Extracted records
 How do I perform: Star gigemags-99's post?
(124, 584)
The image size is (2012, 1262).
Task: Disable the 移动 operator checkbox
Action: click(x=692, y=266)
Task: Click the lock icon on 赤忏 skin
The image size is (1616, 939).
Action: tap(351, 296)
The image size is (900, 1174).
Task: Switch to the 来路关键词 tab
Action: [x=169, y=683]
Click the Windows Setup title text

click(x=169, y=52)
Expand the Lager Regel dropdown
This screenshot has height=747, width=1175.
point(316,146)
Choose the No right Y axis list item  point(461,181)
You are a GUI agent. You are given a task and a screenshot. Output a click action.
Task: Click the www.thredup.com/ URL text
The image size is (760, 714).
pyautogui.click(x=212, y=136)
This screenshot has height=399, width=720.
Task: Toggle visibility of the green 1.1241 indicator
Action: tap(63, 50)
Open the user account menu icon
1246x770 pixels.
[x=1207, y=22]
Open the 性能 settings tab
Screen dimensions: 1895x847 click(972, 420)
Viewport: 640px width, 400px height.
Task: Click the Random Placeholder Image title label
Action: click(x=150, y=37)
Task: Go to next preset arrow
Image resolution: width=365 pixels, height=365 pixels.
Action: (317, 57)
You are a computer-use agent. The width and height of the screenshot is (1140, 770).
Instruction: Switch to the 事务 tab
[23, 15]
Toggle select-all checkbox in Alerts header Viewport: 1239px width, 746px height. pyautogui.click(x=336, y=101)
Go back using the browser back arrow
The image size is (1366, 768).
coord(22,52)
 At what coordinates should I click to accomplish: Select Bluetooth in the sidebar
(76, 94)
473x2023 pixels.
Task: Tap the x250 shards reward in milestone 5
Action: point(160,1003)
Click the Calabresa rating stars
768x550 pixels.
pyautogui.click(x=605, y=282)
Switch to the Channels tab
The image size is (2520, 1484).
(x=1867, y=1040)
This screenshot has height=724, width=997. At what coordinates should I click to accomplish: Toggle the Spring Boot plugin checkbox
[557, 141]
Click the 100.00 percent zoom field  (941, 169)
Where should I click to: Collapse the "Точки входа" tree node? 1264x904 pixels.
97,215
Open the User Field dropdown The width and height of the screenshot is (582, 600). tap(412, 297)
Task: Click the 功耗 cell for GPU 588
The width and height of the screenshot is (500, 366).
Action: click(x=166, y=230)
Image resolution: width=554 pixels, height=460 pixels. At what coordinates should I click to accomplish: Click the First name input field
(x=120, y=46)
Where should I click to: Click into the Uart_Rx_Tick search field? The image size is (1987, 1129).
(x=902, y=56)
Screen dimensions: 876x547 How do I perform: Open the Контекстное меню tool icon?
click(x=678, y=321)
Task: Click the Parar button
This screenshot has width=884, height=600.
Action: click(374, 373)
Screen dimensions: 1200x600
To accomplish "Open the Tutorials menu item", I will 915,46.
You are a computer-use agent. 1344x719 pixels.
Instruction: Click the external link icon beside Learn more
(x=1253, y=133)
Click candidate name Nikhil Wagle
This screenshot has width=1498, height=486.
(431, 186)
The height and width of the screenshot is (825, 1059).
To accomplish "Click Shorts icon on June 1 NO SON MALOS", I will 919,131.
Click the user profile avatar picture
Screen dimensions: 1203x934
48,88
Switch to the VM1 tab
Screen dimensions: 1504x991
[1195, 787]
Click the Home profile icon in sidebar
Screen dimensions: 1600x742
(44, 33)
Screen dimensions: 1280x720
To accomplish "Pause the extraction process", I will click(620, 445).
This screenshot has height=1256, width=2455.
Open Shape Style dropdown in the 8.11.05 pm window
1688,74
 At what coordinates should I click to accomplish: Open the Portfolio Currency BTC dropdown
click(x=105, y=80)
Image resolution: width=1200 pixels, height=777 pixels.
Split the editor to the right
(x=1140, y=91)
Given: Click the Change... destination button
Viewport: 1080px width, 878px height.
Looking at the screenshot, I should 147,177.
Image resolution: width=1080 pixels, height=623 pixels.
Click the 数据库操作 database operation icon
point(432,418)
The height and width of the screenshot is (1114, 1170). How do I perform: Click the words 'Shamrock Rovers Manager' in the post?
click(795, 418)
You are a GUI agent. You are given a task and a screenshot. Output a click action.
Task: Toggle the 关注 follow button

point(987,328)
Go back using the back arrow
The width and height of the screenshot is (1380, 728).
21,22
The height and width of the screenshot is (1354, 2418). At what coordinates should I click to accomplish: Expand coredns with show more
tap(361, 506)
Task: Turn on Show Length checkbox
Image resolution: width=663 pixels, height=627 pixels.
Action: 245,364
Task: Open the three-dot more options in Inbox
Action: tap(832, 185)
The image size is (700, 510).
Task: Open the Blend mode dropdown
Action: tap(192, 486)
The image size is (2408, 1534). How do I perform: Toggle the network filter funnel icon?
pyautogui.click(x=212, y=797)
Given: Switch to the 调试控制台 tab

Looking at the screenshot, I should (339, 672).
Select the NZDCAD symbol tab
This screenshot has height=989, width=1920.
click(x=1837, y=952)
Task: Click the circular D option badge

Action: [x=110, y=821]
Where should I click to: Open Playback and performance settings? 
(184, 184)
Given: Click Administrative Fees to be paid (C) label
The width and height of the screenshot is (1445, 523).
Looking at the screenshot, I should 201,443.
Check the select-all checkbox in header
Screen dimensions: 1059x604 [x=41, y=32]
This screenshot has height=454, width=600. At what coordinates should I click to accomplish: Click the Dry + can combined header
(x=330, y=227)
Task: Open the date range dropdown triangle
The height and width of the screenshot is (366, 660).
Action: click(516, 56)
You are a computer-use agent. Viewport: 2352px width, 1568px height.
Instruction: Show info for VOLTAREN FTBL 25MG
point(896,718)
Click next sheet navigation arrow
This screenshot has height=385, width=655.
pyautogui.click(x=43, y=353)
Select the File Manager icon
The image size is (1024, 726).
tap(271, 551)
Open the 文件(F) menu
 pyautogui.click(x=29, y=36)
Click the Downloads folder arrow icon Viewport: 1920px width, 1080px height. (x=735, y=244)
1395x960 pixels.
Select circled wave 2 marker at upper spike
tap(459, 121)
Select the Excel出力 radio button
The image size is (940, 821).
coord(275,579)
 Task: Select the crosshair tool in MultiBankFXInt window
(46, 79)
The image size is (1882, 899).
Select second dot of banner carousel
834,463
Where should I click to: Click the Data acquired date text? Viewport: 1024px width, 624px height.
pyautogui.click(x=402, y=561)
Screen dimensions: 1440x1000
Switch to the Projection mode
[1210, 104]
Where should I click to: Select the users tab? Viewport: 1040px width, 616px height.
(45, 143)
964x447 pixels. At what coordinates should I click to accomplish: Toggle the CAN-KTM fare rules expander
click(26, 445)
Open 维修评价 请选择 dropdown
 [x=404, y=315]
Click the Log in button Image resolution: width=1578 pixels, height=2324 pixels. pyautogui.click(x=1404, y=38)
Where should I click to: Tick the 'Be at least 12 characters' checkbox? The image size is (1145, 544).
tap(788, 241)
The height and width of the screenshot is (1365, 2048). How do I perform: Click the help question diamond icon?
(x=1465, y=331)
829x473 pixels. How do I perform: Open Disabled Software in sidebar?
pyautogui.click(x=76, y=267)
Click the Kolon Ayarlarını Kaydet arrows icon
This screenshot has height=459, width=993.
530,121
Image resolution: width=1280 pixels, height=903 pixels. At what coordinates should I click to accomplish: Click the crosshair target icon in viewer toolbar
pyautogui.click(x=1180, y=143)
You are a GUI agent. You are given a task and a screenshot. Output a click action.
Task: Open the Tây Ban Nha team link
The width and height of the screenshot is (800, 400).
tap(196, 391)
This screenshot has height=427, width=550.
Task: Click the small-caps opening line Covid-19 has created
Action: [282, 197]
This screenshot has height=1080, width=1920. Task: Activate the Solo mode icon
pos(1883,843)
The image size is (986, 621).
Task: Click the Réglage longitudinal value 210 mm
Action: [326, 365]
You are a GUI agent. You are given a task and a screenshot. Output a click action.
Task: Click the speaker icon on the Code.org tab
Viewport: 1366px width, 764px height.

Written problem — Render the lines of the material above, from the line with "Task: Click the Parar button" to the line with "Looking at the screenshot, I should 147,177.", as a JSON list of strings with one string per line, leaving out any blank lines.

Result —
[
  "Task: Click the Parar button",
  "This screenshot has width=884, height=600.",
  "Action: click(374, 373)",
  "Screen dimensions: 1200x600",
  "To accomplish \"Open the Tutorials menu item\", I will 915,46.",
  "You are a computer-use agent. 1344x719 pixels.",
  "Instruction: Click the external link icon beside Learn more",
  "(x=1253, y=133)",
  "Click candidate name Nikhil Wagle",
  "This screenshot has width=1498, height=486.",
  "(431, 186)",
  "The height and width of the screenshot is (825, 1059).",
  "To accomplish \"Click Shorts icon on June 1 NO SON MALOS\", I will 919,131.",
  "Click the user profile avatar picture",
  "Screen dimensions: 1203x934",
  "48,88",
  "Switch to the VM1 tab",
  "Screen dimensions: 1504x991",
  "[1195, 787]",
  "Click the Home profile icon in sidebar",
  "Screen dimensions: 1600x742",
  "(44, 33)",
  "Screen dimensions: 1280x720",
  "To accomplish \"Pause the extraction process\", I will click(620, 445).",
  "This screenshot has height=1256, width=2455.",
  "Open Shape Style dropdown in the 8.11.05 pm window",
  "1688,74",
  " At what coordinates should I click to accomplish: Open the Portfolio Currency BTC dropdown",
  "click(x=105, y=80)",
  "Image resolution: width=1200 pixels, height=777 pixels.",
  "Split the editor to the right",
  "(x=1140, y=91)",
  "Given: Click the Change... destination button",
  "Viewport: 1080px width, 878px height.",
  "Looking at the screenshot, I should 147,177."
]